= ABOUT THIS EXERCISE =
In full and without alteration, print the entries.

___ DATA RECORDS

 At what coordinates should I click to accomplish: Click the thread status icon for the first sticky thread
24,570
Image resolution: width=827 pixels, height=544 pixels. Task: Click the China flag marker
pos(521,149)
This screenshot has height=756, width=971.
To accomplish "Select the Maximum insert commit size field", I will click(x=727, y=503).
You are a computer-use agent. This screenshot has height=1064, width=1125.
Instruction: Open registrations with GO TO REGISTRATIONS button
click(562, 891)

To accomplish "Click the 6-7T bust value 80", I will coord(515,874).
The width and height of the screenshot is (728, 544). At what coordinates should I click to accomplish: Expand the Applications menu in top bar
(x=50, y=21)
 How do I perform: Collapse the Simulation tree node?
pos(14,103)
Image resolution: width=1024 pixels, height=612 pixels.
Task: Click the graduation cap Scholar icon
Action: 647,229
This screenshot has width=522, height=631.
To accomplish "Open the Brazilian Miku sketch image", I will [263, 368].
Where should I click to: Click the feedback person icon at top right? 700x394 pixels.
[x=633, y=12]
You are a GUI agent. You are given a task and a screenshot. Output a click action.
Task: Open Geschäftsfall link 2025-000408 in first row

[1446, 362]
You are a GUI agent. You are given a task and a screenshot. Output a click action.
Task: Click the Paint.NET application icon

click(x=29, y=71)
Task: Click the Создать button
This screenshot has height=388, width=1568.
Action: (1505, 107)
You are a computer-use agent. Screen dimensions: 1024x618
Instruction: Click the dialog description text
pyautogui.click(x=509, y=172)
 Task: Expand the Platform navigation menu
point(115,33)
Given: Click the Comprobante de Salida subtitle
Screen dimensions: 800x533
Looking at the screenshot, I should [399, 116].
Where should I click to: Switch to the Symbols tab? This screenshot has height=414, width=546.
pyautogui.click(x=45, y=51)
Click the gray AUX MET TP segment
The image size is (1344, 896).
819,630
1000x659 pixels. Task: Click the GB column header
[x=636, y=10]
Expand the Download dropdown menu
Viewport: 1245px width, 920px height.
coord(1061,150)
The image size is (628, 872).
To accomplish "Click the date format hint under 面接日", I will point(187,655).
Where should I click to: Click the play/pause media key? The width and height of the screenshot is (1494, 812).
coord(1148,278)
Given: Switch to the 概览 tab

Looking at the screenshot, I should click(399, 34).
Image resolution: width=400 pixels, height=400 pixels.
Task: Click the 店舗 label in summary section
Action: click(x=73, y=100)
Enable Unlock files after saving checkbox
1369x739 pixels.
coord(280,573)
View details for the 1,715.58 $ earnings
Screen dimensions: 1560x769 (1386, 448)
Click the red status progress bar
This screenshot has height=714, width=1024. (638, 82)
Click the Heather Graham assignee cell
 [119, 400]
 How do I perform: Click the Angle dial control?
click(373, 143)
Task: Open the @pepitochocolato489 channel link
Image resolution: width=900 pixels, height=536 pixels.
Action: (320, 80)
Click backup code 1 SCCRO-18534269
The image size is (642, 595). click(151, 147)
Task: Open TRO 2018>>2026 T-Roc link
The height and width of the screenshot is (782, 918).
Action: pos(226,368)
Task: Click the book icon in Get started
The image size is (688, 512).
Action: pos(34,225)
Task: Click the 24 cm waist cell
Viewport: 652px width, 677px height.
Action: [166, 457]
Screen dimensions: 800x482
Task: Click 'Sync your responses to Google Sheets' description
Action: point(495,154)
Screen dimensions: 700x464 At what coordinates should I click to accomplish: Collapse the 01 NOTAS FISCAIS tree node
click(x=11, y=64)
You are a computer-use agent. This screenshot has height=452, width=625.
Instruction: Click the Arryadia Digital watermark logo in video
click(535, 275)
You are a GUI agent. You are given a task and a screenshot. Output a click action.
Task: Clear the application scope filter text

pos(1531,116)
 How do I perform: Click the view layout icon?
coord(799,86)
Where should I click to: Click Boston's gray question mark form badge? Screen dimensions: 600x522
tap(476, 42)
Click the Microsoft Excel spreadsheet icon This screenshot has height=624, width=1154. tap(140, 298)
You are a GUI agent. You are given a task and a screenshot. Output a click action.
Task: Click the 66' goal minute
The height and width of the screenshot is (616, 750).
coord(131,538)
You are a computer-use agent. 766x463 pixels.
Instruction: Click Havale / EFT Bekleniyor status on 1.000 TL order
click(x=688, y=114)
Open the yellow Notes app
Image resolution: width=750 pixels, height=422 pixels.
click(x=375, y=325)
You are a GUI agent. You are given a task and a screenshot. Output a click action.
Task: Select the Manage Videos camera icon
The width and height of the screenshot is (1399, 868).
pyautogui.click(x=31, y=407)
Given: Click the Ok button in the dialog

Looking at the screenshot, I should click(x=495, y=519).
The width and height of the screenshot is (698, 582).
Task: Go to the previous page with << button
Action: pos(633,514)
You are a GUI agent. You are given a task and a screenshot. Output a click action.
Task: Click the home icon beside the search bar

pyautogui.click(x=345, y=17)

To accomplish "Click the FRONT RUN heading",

______

= SOLUTION TO THIS TASK =
 At what coordinates should I click to accomplish: Click the thread status icon for the first sticky thread
24,570
Image resolution: width=827 pixels, height=544 pixels. Task: Click the China flag marker
pos(521,149)
This screenshot has height=756, width=971.
To accomplish "Select the Maximum insert commit size field", I will click(x=727, y=503).
You are a computer-use agent. This screenshot has height=1064, width=1125.
Instruction: Open registrations with GO TO REGISTRATIONS button
click(562, 891)

To accomplish "Click the 6-7T bust value 80", I will coord(515,874).
The width and height of the screenshot is (728, 544). At what coordinates should I click to accomplish: Expand the Applications menu in top bar
(x=50, y=21)
 How do I perform: Collapse the Simulation tree node?
pos(14,103)
Image resolution: width=1024 pixels, height=612 pixels.
Task: Click the graduation cap Scholar icon
Action: 647,229
This screenshot has width=522, height=631.
To accomplish "Open the Brazilian Miku sketch image", I will [263, 368].
Where should I click to: Click the feedback person icon at top right? 700x394 pixels.
[x=633, y=12]
You are a GUI agent. You are given a task and a screenshot. Output a click action.
Task: Open Geschäftsfall link 2025-000408 in first row

[1446, 362]
You are a GUI agent. You are given a task and a screenshot. Output a click action.
Task: Click the Paint.NET application icon

click(x=29, y=71)
Task: Click the Создать button
This screenshot has height=388, width=1568.
Action: (1505, 107)
You are a computer-use agent. Screen dimensions: 1024x618
Instruction: Click the dialog description text
pyautogui.click(x=509, y=172)
 Task: Expand the Platform navigation menu
point(115,33)
Given: Click the Comprobante de Salida subtitle
Screen dimensions: 800x533
Looking at the screenshot, I should [399, 116].
Where should I click to: Switch to the Symbols tab? This screenshot has height=414, width=546.
pyautogui.click(x=45, y=51)
Click the gray AUX MET TP segment
The image size is (1344, 896).
819,630
1000x659 pixels. Task: Click the GB column header
[x=636, y=10]
Expand the Download dropdown menu
Viewport: 1245px width, 920px height.
coord(1061,150)
The image size is (628, 872).
To accomplish "Click the date format hint under 面接日", I will point(187,655).
Where should I click to: Click the play/pause media key? The width and height of the screenshot is (1494, 812).
coord(1148,278)
Given: Switch to the 概览 tab

Looking at the screenshot, I should click(399, 34).
Image resolution: width=400 pixels, height=400 pixels.
Task: Click the 店舗 label in summary section
Action: click(x=73, y=100)
Enable Unlock files after saving checkbox
1369x739 pixels.
coord(280,573)
View details for the 1,715.58 $ earnings
Screen dimensions: 1560x769 (1386, 448)
Click the red status progress bar
This screenshot has height=714, width=1024. (638, 82)
Click the Heather Graham assignee cell
 [119, 400]
 How do I perform: Click the Angle dial control?
click(373, 143)
Task: Open the @pepitochocolato489 channel link
Image resolution: width=900 pixels, height=536 pixels.
Action: (320, 80)
Click backup code 1 SCCRO-18534269
The image size is (642, 595). click(151, 147)
Task: Open TRO 2018>>2026 T-Roc link
The height and width of the screenshot is (782, 918).
Action: pos(226,368)
Task: Click the book icon in Get started
The image size is (688, 512).
Action: pos(34,225)
Task: Click the 24 cm waist cell
Viewport: 652px width, 677px height.
Action: [166, 457]
Screen dimensions: 800x482
Task: Click 'Sync your responses to Google Sheets' description
Action: point(495,154)
Screen dimensions: 700x464 At what coordinates should I click to accomplish: Collapse the 01 NOTAS FISCAIS tree node
click(x=11, y=64)
You are a computer-use agent. This screenshot has height=452, width=625.
Instruction: Click the Arryadia Digital watermark logo in video
click(535, 275)
You are a GUI agent. You are given a task and a screenshot. Output a click action.
Task: Clear the application scope filter text

pos(1531,116)
 How do I perform: Click the view layout icon?
coord(799,86)
Where should I click to: Click Boston's gray question mark form badge? Screen dimensions: 600x522
tap(476, 42)
Click the Microsoft Excel spreadsheet icon This screenshot has height=624, width=1154. tap(140, 298)
You are a GUI agent. You are given a task and a screenshot. Output a click action.
Task: Click the 66' goal minute
The height and width of the screenshot is (616, 750).
coord(131,538)
You are a computer-use agent. 766x463 pixels.
Instruction: Click Havale / EFT Bekleniyor status on 1.000 TL order
click(x=688, y=114)
Open the yellow Notes app
Image resolution: width=750 pixels, height=422 pixels.
click(x=375, y=325)
You are a GUI agent. You are given a task and a screenshot. Output a click action.
Task: Select the Manage Videos camera icon
The width and height of the screenshot is (1399, 868).
pyautogui.click(x=31, y=407)
Given: Click the Ok button in the dialog

Looking at the screenshot, I should click(x=495, y=519).
The width and height of the screenshot is (698, 582).
Task: Go to the previous page with << button
Action: pos(633,514)
You are a GUI agent. You are given a task and a screenshot. Output a click action.
Task: Click the home icon beside the search bar

pyautogui.click(x=345, y=17)

To accomplish "Click the FRONT RUN heading",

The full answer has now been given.